Unless the attack on Coles workers was defeated, “it will become a blueprint for the implementation of mass job cuts and increased casualisation of the workforce, leaving young people with little or no prospects for secure and permanent work.”

Franklin read the resolution passed at the previous week’s inaugural meeting of the Australia Post rank-and-file committee calling for full working class support for the Smeaton Grange workers and a unified struggle across the logistics and warehousing industry in defence of jobs and conditions. The UWU’s isolation of the Smeaton Grange workers and its collaboration with management, he said, was similar to that of the unions at Australia Post.

“Employers everywhere use the pandemic to undertake far-reaching restructuring,” Franklin said, and explained management’s Alternative Delivery Model (ADM) to restructure Australia Post, via casualisation, job destruction and higher productivity. The unions, in close collaboration with the government and Australia Post management, had given a “green light” to all this, he said.

Postal workers, Franklin said, were starting to recognise that they cannot defend their conditions within the framework of the unions. This is why they were seeking new organisations of struggle, independent of the unions, management and the government.

Franklin concluded by calling on workers at Smeaton Grange to “draw the same conclusions, build independent rank-and-file committees and join with us in this struggle. We will do everything we can to support and help you form such organisations.”

Grenfell gave an overview of the Smeaton Grange dispute. He described how the company prepared for the lockout and detailed the role of the UWU in isolating the locked-out workers and attempting to impose an agreement to facilitate an “orderly closure” of the plant. The union’s treachery and its refusal to provide strike pay, was a “calculated exercise in blackmail.”

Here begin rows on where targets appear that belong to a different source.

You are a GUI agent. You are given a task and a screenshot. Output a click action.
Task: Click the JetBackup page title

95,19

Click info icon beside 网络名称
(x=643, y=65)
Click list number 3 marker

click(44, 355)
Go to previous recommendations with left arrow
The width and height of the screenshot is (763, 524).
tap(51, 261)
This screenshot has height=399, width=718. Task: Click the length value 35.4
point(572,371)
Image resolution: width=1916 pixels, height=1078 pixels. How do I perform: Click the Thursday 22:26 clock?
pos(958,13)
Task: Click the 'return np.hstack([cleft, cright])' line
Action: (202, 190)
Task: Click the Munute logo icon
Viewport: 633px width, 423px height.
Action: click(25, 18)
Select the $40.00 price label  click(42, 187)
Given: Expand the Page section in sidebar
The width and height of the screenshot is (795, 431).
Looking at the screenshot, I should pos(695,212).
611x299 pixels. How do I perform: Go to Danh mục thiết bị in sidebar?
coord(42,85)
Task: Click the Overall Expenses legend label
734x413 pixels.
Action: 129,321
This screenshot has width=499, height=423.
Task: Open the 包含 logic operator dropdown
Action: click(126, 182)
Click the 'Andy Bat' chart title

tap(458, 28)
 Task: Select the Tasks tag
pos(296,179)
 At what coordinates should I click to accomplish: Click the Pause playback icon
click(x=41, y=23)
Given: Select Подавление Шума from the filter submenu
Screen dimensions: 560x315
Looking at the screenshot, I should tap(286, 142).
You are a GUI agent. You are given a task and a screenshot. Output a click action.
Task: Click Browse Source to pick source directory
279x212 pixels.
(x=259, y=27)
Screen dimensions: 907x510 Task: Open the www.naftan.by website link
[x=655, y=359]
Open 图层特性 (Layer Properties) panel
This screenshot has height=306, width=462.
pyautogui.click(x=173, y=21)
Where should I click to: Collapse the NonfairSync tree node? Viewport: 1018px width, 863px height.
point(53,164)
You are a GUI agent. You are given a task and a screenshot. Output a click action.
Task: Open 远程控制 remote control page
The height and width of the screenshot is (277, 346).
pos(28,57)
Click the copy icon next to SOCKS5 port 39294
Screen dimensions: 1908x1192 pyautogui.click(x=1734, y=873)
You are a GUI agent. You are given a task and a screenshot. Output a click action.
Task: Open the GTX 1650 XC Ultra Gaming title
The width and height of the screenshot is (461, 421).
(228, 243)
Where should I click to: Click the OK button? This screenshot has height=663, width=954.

Grenfell outlined Coles’ warehouse closure program, which would eliminate five distribution centres and destroy at least 2,200 jobs. Woolworths, Australia’s other major supermarket chain, also planned to close four warehouses and axe 1,300 jobs. Grenfell compared this to total closure of the car industry in Australia, negotiated and imposed by the unions, and its disastrous impact on working-class communities.

“This experience, replicated in one industry after another, has important lessons for Coles and Woolworths workers,” he said. “A genuine struggle means a fight to defend all the jobs. This cannot be carried out at one warehouse. It requires a unified movement across the sector. But that in turn depends on the establishment of rank-and-file committees, independent of the unions.”

Grenfell explained the democratic nature and political tasks of rank-and-file committees and the necessity for a socialist and internationalist perspective to advance this fight.

The reports provoked a series of questions, almost all relating to rank-and-file committees—how they could be built; what should they do; what would be their legal status; and whether these committees should operate within the existing unions?

In their responses, Grenfell, Franklin and Crisp emphasised that the unions could not be reformed or transformed into genuine organisations of working-class struggle. What was required, all the speakers stressed, was that these rank-and-file organisations, democratically-controlled by the workers and representing their interests, should be linked to the fight for workers’ governments and for socialism.

We urge all WSWS readers to watch the entire meeting video, share it on social media, call workplace meetings to discuss these issues, and send us statements of support to the Smeaton Grange workers. The fact that questions on the character and tasks of rank-and-file committees dominated the discussion session is significant. It is an indication that serious workers and young people recognise that the political challenges ahead apply not just to the Smeaton Grange dispute but to workers across Australia and internationally.